Phenotypic complexities of rare heterozygous neurexin-1 deletions

Article

Fernando, Michael B.; Fan, Yu; Zhang, Yanchun; Tokolyi, Alex; Murphy, Aleta N.; Kammourh, Sarah; Deans, P. J. Michael; Ghorbani, Sadaf; Onatzevitch, Ryan; Pero, Adriana; Padilla, Christopher; Williams, Sarah E.; Flaherty, Erin K.; Prytkova, Iya A.; Cao, Lei; Knowles, David A.; Fang, Gang; Slesinger, Paul A.; Brennand, Kristen J.

Icahn School of Medicine at Mount Sinai; Icahn School of Medicine at Mount Sinai; Icahn School of Medicine at Mount Sinai; Yale University; Icahn School of Medicine at Mount Sinai; University of Bergen; Haukeland University Hospital; University of Bergen; Columbia University; Columbia University; Columbia University; Yale University; Yale University

Nature

0028-3208

10.1038/s41586-025-08864-9

2025-06-19

Given the large number of genes significantly associated with risk for neuropsychiatric disorders, a critical unanswered question is the extent to which diverse mutations-sometimes affecting the same gene-will require tailored therapeutic strategies. Here we consider this in the context of rare neuropsychiatric disorder-associated copy number variants (2p16.3) resulting in heterozygous deletions in NRXN1, which encodes a presynaptic cell-adhesion protein that serves as a critical synaptic organizer in the brain. Complex patterns of NRXN1 alternative splicing are fundamental to establishing diverse neurocircuitry, vary between the cell types of the brain and are differentially affected by unique (non-recurrent) deletions1. We contrast the cell-type-specific effect of patient-specific mutations in NRXN1 using human-induced pluripotent stem cells, finding that perturbations in NRXN1 splicing result in divergent cell-type-specific synaptic outcomes. Through distinct loss-of-function (LOF) and gain-of-function (GOF) mechanisms, NRXN1+/- deletions cause decreased synaptic activity in glutamatergic neurons, yet increased synaptic activity in GABAergic neurons. Reciprocal isogenic manipulations causally demonstrate that aberrant splicing drives these changes in synaptic activity.
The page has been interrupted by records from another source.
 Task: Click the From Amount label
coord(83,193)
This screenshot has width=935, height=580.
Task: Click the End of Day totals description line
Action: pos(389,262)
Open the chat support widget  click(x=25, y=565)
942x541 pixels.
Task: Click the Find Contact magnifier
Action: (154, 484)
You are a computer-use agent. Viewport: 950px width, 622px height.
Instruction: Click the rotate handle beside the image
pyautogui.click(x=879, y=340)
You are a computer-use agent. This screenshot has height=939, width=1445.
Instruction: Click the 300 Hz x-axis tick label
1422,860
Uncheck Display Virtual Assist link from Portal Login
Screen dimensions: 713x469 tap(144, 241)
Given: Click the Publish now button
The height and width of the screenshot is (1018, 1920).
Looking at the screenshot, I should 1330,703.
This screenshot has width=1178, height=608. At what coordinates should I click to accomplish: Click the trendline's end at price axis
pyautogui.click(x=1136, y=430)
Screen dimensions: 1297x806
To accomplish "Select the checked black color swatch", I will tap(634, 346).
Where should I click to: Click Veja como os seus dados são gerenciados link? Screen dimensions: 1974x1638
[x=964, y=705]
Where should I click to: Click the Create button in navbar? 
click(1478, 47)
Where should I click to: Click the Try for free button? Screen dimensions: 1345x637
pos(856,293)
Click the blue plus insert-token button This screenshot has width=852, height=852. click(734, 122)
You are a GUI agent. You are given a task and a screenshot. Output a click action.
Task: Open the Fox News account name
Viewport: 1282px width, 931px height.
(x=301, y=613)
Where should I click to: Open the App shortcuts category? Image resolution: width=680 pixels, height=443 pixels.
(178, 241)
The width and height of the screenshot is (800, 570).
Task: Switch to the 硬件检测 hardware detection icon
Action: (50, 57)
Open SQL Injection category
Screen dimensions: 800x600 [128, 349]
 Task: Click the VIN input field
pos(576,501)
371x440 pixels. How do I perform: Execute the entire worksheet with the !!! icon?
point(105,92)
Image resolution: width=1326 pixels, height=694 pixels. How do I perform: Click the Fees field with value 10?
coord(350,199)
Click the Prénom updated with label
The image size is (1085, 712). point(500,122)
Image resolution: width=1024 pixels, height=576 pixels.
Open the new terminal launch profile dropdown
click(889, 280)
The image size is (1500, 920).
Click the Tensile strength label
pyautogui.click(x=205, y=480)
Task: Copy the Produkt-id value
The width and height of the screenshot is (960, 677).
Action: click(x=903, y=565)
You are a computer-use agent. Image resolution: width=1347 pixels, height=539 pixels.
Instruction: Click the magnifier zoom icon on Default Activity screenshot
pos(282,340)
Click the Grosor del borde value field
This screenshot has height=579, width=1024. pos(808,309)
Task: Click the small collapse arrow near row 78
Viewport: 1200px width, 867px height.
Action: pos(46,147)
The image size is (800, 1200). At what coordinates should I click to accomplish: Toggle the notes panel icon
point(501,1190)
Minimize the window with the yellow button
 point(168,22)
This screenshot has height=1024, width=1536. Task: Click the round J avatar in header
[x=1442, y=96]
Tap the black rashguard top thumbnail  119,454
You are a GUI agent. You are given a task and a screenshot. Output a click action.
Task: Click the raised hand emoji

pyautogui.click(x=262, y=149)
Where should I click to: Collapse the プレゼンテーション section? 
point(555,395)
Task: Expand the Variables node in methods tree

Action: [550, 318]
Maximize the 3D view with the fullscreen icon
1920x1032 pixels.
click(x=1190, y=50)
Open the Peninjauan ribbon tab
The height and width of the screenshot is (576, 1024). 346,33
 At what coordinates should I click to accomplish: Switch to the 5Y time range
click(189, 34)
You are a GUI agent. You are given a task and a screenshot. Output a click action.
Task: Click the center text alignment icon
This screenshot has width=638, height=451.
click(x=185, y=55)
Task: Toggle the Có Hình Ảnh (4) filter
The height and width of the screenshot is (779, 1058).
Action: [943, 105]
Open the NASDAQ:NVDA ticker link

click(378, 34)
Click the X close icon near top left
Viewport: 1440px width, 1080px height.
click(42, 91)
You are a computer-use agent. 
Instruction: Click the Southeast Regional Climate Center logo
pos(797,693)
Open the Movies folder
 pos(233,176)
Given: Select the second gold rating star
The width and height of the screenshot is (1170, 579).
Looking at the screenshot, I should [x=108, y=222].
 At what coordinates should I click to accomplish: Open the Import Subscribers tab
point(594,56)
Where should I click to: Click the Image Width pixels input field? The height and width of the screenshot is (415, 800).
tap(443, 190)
For NRXN1 deletions, and perhaps more broadly, precision medicine will require stratifying patients based on whether their gene mutations act through LOF or GOF mechanisms, to achieve individualized restoration of NRXN1 isoform repertoires by increasing wild-type and/or ablating mutant isoforms. Given the increasing number of mutations predicted to engender both LOF and GOF mechanisms in brain disorders, our findings add nuance to future considerations of precision medicine.